Sorting Fundamentals
Sorting is the process of arranging a sequence of records in either ascending or descending order based on one or more specified keys.
Stability: A sorting algorithm is considered stable if, for records with identical keys, their relative order remains unchanged after sorting. If the input has r[i] = r[j] with i < j, stability ensures r[i] still appears before r[j] in the output.
Internal Sorting: All data elements reside in memory during the sorting processs.
External Sorting: Data volume exceeds memory capacity, requiring data to be moved between internal and external storage during sorting.
Algorithm Implementations
1. Straight Insertion Sort
This method builds a sorted sequence by taking one element at a time and inserting it into its correct position within the already sorted portion of the array.
// Stable
// Time Complexity: O(N^2)
// Space Complexity: O(1)
void StraightInsert(int* dataset, int count) {
assert(dataset);
for (int i = 0; i < count - 1; i++) {
int current = i;
int value = dataset[current + 1];
while (current >= 0) {
if (value < dataset[current]) {
dataset[current + 1] = dataset[current];
current--;
} else {
break;
}
}
dataset[current + 1] = value;
}
}
- Efficiency increases as the input dataset becomes closer to being sorted.
- Time Complexity: O(N^2)
- Space Complexity: O(1)
- Stability: Stable
2. Shell Sort (Diminishing Increment)
An optimization over insertion sort. It starts by sorting elements far apart and progressively reduces the gap between elements to be compared.
// Unstable
// Time Complexity: O(N^1.3 - N^2)
// Space Complexity: O(1)
void Shell(int* dataset, int count) {
assert(dataset);
int gap = count;
while (gap > 1) {
gap = gap / 3 + 1;
for (int i = 0; i < count - gap; i++) {
int current = i;
int value = dataset[current + gap];
while (current >= 0) {
if (value < dataset[current]) {
dataset[current + gap] = dataset[current];
current -= gap;
} else {
break;
}
}
dataset[current + gap] = value;
}
}
}
- Time complexity is difficult to pin down precisely due to gap selection strategies.
- Stability: Unstable
3. Selection Sort
Repeatedly finds the minimum (or maximum) element from the unsorted portion and moves it to the beginning.
// Unstable
// Time Complexity: O(N^2)
// Space Complexity: O(1)
void Selection(int* dataset, int count) {
assert(dataset);
int start = 0, finish = count - 1;
while (start < finish) {
int min_idx = start, max_idx = start;
for (int i = start + 1; i <= finish; i++) {
if (dataset[i] < dataset[min_idx]) min_idx = i;
if (dataset[i] > dataset[max_idx]) max_idx = i;
}
Swap(&dataset[start], &dataset[min_idx]);
if (start == max_idx) max_idx = min_idx;
Swap(&dataset[finish], &dataset[max_idx]);
start++; finish--;
}
}
- Generally inefficient for large datasets.
- Time Complexity: O(N^2)
- Stability: Unstable
4. Heap Sort
Leverages the heap data structure.

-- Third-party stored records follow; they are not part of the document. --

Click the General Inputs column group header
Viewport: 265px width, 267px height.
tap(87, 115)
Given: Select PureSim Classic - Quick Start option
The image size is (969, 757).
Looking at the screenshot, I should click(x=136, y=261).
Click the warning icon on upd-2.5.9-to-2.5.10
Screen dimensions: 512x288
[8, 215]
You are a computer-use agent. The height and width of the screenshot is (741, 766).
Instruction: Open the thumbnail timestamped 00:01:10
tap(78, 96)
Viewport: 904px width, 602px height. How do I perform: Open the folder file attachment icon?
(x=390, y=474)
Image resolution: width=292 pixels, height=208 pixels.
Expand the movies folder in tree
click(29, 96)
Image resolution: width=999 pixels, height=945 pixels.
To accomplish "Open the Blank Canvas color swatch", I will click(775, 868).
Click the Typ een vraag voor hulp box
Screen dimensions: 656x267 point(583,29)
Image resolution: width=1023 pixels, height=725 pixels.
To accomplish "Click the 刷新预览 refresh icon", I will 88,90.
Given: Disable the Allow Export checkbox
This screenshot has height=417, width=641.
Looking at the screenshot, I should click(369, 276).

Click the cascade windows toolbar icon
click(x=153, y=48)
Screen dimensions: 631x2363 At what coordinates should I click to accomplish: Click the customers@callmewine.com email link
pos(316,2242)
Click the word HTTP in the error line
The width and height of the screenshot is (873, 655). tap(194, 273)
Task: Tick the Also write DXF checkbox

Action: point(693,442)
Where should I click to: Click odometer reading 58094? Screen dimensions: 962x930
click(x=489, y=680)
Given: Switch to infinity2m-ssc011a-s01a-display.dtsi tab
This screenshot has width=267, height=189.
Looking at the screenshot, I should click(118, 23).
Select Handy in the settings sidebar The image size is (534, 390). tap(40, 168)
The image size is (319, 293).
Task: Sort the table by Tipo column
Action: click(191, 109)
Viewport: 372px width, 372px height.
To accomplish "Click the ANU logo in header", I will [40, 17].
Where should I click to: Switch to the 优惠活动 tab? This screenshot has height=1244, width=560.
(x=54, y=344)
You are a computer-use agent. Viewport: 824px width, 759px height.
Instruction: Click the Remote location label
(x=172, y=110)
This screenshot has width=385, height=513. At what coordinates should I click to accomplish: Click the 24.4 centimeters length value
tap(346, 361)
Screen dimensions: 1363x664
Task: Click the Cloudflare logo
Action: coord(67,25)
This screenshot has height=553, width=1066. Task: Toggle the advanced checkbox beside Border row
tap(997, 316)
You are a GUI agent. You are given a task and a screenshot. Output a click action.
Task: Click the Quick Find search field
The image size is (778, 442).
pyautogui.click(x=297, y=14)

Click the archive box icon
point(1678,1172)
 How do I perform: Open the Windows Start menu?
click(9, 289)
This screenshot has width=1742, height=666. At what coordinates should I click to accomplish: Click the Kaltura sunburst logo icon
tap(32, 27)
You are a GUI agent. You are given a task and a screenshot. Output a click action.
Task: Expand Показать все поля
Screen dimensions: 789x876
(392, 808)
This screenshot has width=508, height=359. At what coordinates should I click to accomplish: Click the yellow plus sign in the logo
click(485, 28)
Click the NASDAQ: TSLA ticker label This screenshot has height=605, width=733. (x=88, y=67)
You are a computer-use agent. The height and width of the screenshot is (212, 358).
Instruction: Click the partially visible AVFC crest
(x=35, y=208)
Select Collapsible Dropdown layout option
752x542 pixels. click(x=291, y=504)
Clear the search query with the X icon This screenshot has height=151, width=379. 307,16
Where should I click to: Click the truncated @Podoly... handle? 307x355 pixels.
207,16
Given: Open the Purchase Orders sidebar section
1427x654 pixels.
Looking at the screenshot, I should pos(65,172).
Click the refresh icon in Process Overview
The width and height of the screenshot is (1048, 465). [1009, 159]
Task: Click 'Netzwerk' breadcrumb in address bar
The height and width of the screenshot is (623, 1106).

For ascending order, a max-heap is constructed. The root (maximum) is swapped with the last element, and the heap property is restored.
// Unstable
// Time Complexity: O(N log N)
// Space Complexity: O(1)
static void SiftDown(int* dataset, int size, int root) {
int child = root * 2 + 1;
while (child < size) {
if (child + 1 < size && dataset[child + 1] > dataset[child]) child++;
if (dataset[root] < dataset[child]) {
Swap(&dataset[root], &dataset[child]);
root = child;
child = root * 2 + 1;
} else break;
}
}
void Heapify(int* dataset, int count) {
for (int i = (count - 2) / 2; i >= 0; i--) SiftDown(dataset, count, i);
}
void Heap(int* dataset, int count) {
Heapify(dataset, count);
int end = count - 1;
while (end > 0) {
Swap(&dataset[0], &dataset[end]);
SiftDown(dataset, end, 0);
end--;
}
}
- Time Complexity: O(N log N)
- Stability: Unstable
5. Bubble Sort
Repeatedly steps through the list, compares adjacent elements, and swaps them if they are in the wrong order.
// Stable
// Time Complexity: O(N^2)
// Space Complexity: O(1)
void Bubble(int* dataset, int count) {
assert(dataset);
for (int i = 0; i < count - 1; i++) {
int swapped = 0;
for (int j = 0; j < count - 1 - i; j++) {
if (dataset[j] > dataset[j + 1]) {
Swap(&dataset[j], &dataset[j + 1]);
swapped = 1;
}
}
if (!swapped) break;
}
}
- Easy to implement but rarely used in practice for performance reasons.
- Time Complexity: O(N^2)
- Stability: Stable
6. Quick Sort
Uses a divide-and-conquer strategy. A pivot is selected, and the array is partitioned so that elements less than the pivot are on the left, and greater elements are on the right.
Partition Methods
Hoare Partition:
static int HoarePartition(int* a, int lo, int hi) {
int pivot_val = a[hi];
int i = lo - 1, j = hi + 1;
while (1) {
do { i++; } while (a[i] < pivot_val);
do { j--; } while (a[j] > pivot_val);
if (i >= j) return j;
Swap(&a[i], &a[j]);
}
}
Diggging Method:
static int DigPartition(int* a, int lo, int hi) {
int pivot = a[hi];
int low = lo, high = hi;
while (low < high) {
while (low < high && a[low] <= pivot) low++;
a[high] = a[low];
while (low < high && a[high] >= pivot) high--;
a[low] = a[high];
}
a[low] = pivot;
return low;
}
Forward-Backward Pointers:
static int TwoPointerPartition(int* a, int lo, int hi) {
int pivot_val = a[hi];
int prev = lo - 1;
for (int cur = lo; cur < hi; cur++) {
if (a[cur] < pivot_val) {
prev++;
if (prev != cur) Swap(&a[prev], &a[cur]);
}
}
Swap(&a[prev + 1], &a[hi]);
return prev + 1;
}
Recursive Implementation
// Unstable
// Time Complexity: O(N log N)
// Space Complexity: O(log N)
void Quick(int* a, int lo, int hi) {
if (lo >= hi) return;
int p = TwoPointerPartition(a, lo, hi);
Quick(a, lo, p - 1);
Quick(a, p + 1, hi);
}
Optimizations
Median-of-Three: Selects the median of the first, middle, and last elements as the pivot to avoid worst-case scenarios on sorted data.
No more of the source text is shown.